Skin whitening is a billion dollar industry in predominantly black countries, but some governments want it to change.

Rwanda is one of them. Highlighting the harmful effects of chemicals on health, the country launched a crackdown to ban bleaches, especially hydroquinone and mercury, found in cosmetics.

"We are conducting cosmetic inspections to make sure they contain no hydroquinone or mercury," said Simeon Kwizera, spokesperson for the Rwanda Standards Board, during a telephone interview Wednesday. "We seize cosmetics, inspect stores and markets, and advise sellers."

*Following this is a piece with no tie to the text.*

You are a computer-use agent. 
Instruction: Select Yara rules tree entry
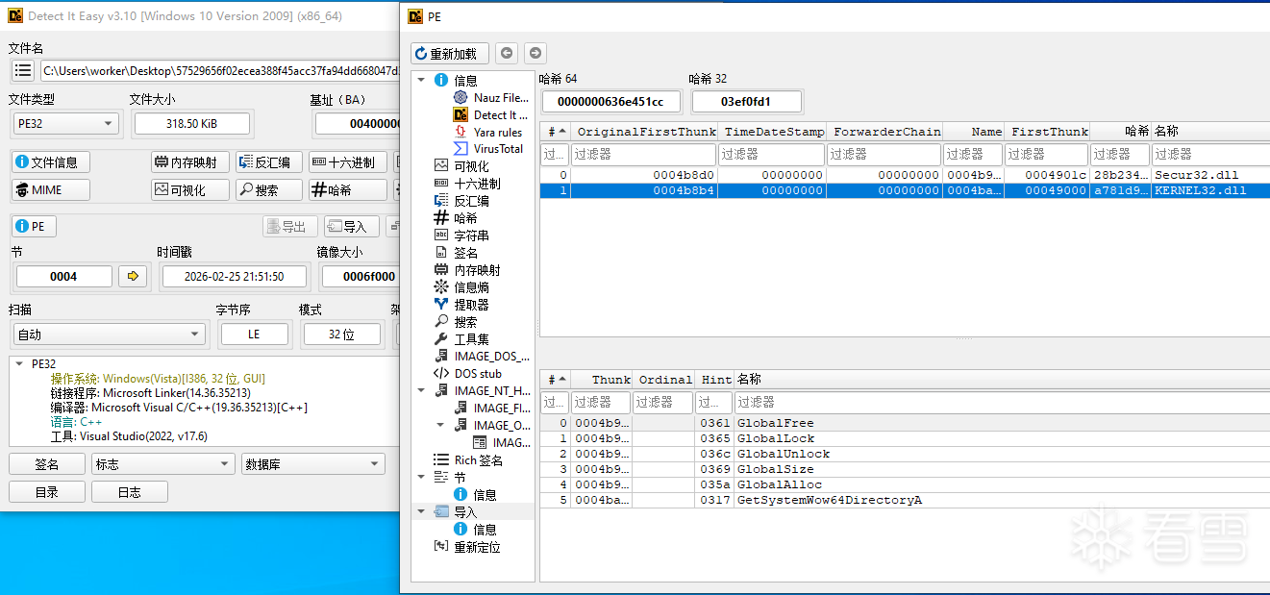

In Rwanda and in other countries, people use cosmetics to whiten their skin, believing that a lighter skin is ideal or indicates a higher social status. Dark-skinned people do not necessarily see them in billboards, movies, and commercials, and dark-skinned celebrities sometimes gain popularity after blanching their skin. This makes it easier to believe that a darker skin has less value or is not considered as beautiful.

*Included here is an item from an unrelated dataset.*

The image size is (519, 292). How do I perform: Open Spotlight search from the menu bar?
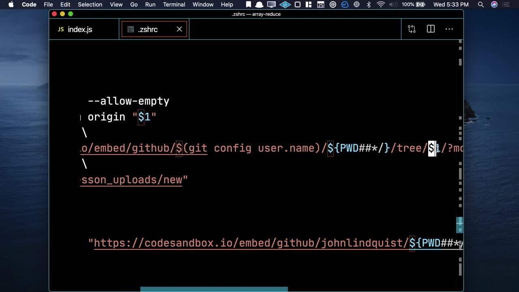(480, 4)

The skin bleaching industry is fueled not only by African countries, but also by countries such as India, China, South Korea and many Caribbean countries.

According to the World Health Organization, 61% of the dermatological market in India consists of skin lightening products. In Nigeria, 77% of women regularly use lightening products, and in South Africa, 59% do so, said the health agency.

The use of these products often requires exposure to hydroquinone and mercury, the main ingredients of most skin-lightening products, which disrupt or suppress melanin production, said Dr. Carlos Charles, dermatologist and founder of Derma di Colore, a New York practice.

Of the two, mercury is more dangerous. According to the World Health Organization, it can also cause kidney damage, as well as rashes, scars, anxiety, depression, psychosis and peripheral neuropathy, as well as reduce the resistance of the body. skin with bacterial and fungal infections.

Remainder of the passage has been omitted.